España vuelve a marcar un camino divergente en cuanto a los precios y mientras la tasa de inflación de la eurozona se moderó al 2,4% en marzo -dos décimas por debajo de la subida-, la de nuestro país registró la mayor subida entre las grandes economías del euro, para alcanzar el 3,2%. Según el dato preliminar publicado por Eurostat, el dato comunitario sería el más bajo desde el pasado noviembre, cuando la referencia marcó mínimos desde el verano de 2021, pero el caso español habría experimentado el mayor salto en cuatro meses.

Los precios de la energía ayudaron a ralentizar el paso en la eurozona, tras ceder un 1,8 % anual, en comparación con la caída del 3,7% que habían registrado en febrero. Sin embargo, los precios de los servicios fueron los que más contribuyeron al alza, tras aumentar un 4%, la misma tasa que en febrero, mientras que los precios de alimentos, alcohol y tabaco contribuyeron un 2,7% y los de los bienes industriales no energéticos, un 1,1%, ambos por debajo de febrero.

En cuanto a la inflación subyacente, que excluye el efecto de los precios de energía y alimentos por ser los más volátiles y es la principal referencia para el BCE, la tasa se redujo tres décimas, hasta el 2,9 %, reforzando los argumentos para que el supervisor se plantee una bajada de los tipos de interés, que ha insinuado se producirá este verano. Tras encadenar tres meses de descensos consecutivos y con la inflación subyacente en senda descendente, afianza la posición reductora del BCE, cuya presidenta, Christine Lagarde, ya anticipó que los tipos bajarían si los datos de mayo y junio revelan que la senda de inflación subyacente está suficientemente alineada con sus previsiones, aunque avisó que también se tendría en cuenta que «la transmisión de su política monetaria siga siendo intensa». Ni siquiera se comprometió a que esta bajada de tipos fuera la primera de una larga serie, ya que «dependerá de los nuevos datos que recibamos», incluidas las cifras sobre el crecimiento de los salarios negociados en mayo, como elemento clave para decidir sobre el rumbo de los tipos.

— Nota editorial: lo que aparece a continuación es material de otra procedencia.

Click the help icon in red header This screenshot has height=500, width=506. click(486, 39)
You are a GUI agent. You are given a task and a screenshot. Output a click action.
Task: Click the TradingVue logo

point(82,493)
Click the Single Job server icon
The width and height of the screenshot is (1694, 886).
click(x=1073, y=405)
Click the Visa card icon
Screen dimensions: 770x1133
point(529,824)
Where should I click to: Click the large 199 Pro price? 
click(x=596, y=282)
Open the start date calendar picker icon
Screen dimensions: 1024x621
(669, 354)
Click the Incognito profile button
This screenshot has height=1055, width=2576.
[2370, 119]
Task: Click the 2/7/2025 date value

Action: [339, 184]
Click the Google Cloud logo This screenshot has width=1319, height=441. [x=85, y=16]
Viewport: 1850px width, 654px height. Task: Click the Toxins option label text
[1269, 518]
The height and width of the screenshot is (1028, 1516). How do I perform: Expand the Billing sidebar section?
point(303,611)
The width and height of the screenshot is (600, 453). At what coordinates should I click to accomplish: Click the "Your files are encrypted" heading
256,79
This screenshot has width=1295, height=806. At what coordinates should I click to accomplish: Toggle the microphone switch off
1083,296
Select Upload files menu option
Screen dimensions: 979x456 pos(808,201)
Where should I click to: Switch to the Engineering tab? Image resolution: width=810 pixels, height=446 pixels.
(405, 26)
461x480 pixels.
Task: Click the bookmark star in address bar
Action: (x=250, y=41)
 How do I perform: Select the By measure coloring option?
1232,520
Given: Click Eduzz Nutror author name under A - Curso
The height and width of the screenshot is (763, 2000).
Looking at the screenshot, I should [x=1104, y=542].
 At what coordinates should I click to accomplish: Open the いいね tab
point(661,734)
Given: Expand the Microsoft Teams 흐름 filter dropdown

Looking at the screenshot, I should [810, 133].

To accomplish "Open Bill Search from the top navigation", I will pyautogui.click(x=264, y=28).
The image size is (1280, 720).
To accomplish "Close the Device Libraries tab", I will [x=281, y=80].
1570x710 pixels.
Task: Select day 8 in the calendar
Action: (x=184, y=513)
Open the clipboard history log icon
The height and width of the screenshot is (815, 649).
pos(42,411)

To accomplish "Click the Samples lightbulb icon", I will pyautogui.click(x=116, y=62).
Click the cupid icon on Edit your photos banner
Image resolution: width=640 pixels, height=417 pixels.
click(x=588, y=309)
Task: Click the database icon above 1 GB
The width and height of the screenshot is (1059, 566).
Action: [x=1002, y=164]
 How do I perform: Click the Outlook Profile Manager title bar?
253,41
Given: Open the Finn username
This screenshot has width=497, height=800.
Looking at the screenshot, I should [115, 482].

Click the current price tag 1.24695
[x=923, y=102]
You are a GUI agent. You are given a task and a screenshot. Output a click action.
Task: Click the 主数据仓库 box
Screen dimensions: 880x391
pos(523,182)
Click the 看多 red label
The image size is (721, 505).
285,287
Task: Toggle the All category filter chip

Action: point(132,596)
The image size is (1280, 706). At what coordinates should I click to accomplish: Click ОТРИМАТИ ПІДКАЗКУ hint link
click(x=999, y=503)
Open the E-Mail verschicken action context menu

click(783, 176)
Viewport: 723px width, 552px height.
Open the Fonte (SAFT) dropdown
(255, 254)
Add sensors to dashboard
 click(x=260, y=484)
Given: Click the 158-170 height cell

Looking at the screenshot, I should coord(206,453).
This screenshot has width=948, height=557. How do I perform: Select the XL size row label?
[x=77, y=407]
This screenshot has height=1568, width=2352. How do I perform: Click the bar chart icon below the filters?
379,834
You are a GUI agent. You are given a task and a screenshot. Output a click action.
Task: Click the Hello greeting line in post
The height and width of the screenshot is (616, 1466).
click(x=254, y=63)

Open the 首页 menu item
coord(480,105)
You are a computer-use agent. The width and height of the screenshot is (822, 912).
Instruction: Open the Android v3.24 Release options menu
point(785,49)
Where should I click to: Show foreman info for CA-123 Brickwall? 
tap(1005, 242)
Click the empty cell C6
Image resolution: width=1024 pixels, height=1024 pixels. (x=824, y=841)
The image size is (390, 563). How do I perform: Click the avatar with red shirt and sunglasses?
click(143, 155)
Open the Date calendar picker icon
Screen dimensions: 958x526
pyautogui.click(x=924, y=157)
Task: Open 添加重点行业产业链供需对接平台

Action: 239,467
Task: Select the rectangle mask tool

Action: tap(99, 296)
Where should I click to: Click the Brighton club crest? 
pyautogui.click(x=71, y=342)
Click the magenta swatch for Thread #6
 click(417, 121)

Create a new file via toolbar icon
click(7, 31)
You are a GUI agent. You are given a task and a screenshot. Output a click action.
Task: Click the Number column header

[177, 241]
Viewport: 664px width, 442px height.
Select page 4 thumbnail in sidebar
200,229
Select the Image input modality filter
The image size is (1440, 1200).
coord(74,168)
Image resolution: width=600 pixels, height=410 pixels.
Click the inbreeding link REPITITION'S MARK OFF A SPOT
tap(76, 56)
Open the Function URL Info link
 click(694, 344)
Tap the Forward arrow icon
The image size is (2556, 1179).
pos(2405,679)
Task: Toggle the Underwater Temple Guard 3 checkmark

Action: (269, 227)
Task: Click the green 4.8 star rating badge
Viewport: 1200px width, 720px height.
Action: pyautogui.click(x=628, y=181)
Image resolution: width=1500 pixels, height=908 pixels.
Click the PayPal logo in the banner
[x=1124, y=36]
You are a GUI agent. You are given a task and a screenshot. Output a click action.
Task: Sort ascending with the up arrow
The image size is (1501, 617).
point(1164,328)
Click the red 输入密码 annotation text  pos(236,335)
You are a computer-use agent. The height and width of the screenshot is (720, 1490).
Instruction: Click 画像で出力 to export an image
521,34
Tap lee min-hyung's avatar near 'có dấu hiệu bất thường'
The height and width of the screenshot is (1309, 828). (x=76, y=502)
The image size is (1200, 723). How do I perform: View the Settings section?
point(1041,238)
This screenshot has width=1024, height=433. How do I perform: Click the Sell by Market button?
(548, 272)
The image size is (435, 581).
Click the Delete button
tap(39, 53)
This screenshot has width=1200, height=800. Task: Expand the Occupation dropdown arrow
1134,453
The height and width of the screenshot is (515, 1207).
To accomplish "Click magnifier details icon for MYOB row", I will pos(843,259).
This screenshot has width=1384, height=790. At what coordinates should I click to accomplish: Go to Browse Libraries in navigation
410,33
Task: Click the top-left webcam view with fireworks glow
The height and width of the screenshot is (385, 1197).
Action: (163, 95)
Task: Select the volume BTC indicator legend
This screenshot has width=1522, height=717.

En su última reunión de principios de marzo, el regulador bancario revisó a la baja sus proyecciones de inflación hasta el 2,3% en 2024, 2% en 2025 y 1,9% en 2026. Además, decidió mantener los tipos en el 4,5%, su nivel más alto desde 2001 tras haber aplicado una subida histórica de los mismos desde julio de 2022 para contener la escalada de precios desencadenada por la crisis energética.

Entre los países del euro, las mayores tasas de inflación en marzo se observaron en Croacia (4,9%), Austria (4,2%) y Estonia (4,1%), mientras que las menores subidas de precios correspondieron a Lituania (0,3%), Finlandia (0,7%) y Letonia (1%). En el caso de España, la tasa de inflación armonizada se situó en marzo en el citado 3,2%, frente al 2,9% de febrero, ampliando así a ocho décimas el diferencial de precios desfavorable para el país respecto de la media de la eurozona. En el resto de las principales economías de la zona euro, la tasa de inflación armonizada en marzo se situó en el 2,3% en Alemania y en el 2,4% en Francia, mientras que en Italia fue del 1,3%.